Friday, December 12, 2008

Last Saturday Night At United Palace

Slow dancing with you on the wildflower carpet while the lightning blazed and the thunder shook the balcony over our heads, turning graceful and slow down the violet hillside into the noise and the sweat, I'll never forget that. The way you danced on tiptoes, arms around my neck, looking up at me with that faerie smile shining through your black lipstick, spinning so light and so free.
And the spotlight glowed on your black satin dress as we danced all alone with the crowd all around us, I was lost in the elf light, lost in the blood tide. And nothing mattered but the warmth of your breath, the black rose tattoo that you had on your cheek. And the only thing I heard over the music were the words that you whispered when you pulled me so close.
When you said, "This is here, this now, this is all. This is all I could wish for, this is all I could need. How did you know how to make me so happy? How do I deserve this? I must be a good girl!" I whispered back, "It's me who's the lucky one. It's me who'll thank God tonight when you've gone to sleep."

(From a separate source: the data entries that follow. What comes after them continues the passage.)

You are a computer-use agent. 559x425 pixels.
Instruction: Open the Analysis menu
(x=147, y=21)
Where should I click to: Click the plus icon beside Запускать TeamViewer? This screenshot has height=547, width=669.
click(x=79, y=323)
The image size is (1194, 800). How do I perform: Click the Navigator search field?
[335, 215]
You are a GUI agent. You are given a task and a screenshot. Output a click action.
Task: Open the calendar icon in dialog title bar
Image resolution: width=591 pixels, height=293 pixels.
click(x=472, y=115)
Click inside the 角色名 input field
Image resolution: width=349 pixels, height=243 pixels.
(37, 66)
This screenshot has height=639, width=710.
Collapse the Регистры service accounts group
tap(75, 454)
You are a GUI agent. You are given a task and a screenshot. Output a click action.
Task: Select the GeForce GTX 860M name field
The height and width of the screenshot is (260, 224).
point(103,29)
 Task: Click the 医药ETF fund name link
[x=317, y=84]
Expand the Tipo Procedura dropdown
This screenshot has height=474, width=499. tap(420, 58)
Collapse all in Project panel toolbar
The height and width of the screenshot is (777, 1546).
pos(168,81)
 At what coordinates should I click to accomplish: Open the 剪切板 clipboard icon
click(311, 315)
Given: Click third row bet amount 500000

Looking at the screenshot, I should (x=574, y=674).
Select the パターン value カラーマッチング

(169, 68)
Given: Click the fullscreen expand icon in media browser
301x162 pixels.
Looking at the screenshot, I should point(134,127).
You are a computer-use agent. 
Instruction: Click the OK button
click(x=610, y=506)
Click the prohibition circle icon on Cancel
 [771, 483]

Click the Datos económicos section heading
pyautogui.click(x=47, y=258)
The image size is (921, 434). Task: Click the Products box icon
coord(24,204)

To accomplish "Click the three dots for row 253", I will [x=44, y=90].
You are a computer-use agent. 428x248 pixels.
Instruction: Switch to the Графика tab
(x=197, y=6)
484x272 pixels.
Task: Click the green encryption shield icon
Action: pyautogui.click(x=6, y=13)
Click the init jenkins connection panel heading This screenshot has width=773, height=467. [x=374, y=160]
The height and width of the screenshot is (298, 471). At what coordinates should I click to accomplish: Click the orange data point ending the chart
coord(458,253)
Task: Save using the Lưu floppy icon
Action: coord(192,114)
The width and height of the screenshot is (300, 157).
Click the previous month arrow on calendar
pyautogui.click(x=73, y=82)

And later on, when the night had gone quiet, when the curtain had fallen and the crowd had gone home, I held your hand through the snow showers, walking on air a few inches over Broadway. And it sucked when I had to leave you at Penn Station, put you on the last train to take you away.
And I lay in my bed, replaying the night, reliving the music, reliving your touch. Soon enough darlin', see you real soon.